## Exercise requirements
Would you repeat the entries beneath, with nothing changed?

## Data records
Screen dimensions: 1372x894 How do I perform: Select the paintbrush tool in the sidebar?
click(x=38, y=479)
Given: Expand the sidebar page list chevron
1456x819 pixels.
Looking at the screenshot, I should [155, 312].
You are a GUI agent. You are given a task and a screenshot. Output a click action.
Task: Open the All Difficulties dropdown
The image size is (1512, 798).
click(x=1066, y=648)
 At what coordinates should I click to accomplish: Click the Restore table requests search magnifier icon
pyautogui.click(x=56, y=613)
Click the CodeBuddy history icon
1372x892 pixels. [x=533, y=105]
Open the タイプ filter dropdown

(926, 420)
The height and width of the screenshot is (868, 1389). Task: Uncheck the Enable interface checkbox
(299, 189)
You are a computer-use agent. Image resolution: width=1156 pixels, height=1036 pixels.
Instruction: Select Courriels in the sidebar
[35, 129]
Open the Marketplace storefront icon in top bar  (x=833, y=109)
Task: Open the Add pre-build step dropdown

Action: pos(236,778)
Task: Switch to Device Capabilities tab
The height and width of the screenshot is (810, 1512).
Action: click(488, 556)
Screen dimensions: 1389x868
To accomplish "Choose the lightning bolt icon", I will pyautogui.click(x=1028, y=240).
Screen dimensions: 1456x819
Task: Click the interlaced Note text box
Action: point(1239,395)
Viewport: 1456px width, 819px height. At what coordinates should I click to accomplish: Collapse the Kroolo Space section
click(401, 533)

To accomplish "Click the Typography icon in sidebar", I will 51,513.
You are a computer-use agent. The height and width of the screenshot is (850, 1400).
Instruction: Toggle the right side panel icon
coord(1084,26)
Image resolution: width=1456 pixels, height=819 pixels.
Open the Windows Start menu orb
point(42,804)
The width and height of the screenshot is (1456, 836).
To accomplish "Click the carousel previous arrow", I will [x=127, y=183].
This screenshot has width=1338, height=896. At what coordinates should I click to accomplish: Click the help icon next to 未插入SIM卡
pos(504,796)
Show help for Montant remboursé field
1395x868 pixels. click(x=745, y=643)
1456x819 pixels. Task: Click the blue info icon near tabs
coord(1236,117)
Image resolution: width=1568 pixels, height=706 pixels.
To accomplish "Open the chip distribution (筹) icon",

## Task output
Screen dimensions: 1372x894 How do I perform: Select the paintbrush tool in the sidebar?
click(x=38, y=479)
Given: Expand the sidebar page list chevron
1456x819 pixels.
Looking at the screenshot, I should [155, 312].
You are a GUI agent. You are given a task and a screenshot. Output a click action.
Task: Open the All Difficulties dropdown
The image size is (1512, 798).
click(x=1066, y=648)
 At what coordinates should I click to accomplish: Click the Restore table requests search magnifier icon
pyautogui.click(x=56, y=613)
Click the CodeBuddy history icon
1372x892 pixels. [x=533, y=105]
Open the タイプ filter dropdown

(926, 420)
The height and width of the screenshot is (868, 1389). Task: Uncheck the Enable interface checkbox
(299, 189)
You are a computer-use agent. Image resolution: width=1156 pixels, height=1036 pixels.
Instruction: Select Courriels in the sidebar
[35, 129]
Open the Marketplace storefront icon in top bar  (x=833, y=109)
Task: Open the Add pre-build step dropdown

Action: pos(236,778)
Task: Switch to Device Capabilities tab
The height and width of the screenshot is (810, 1512).
Action: click(488, 556)
Screen dimensions: 1389x868
To accomplish "Choose the lightning bolt icon", I will pyautogui.click(x=1028, y=240).
Screen dimensions: 1456x819
Task: Click the interlaced Note text box
Action: point(1239,395)
Viewport: 1456px width, 819px height. At what coordinates should I click to accomplish: Collapse the Kroolo Space section
click(401, 533)

To accomplish "Click the Typography icon in sidebar", I will 51,513.
You are a computer-use agent. The height and width of the screenshot is (850, 1400).
Instruction: Toggle the right side panel icon
coord(1084,26)
Image resolution: width=1456 pixels, height=819 pixels.
Open the Windows Start menu orb
point(42,804)
The width and height of the screenshot is (1456, 836).
To accomplish "Click the carousel previous arrow", I will [x=127, y=183].
This screenshot has width=1338, height=896. At what coordinates should I click to accomplish: Click the help icon next to 未插入SIM卡
pos(504,796)
Show help for Montant remboursé field
1395x868 pixels. click(x=745, y=643)
1456x819 pixels. Task: Click the blue info icon near tabs
coord(1236,117)
Image resolution: width=1568 pixels, height=706 pixels.
To accomplish "Open the chip distribution (筹) icon",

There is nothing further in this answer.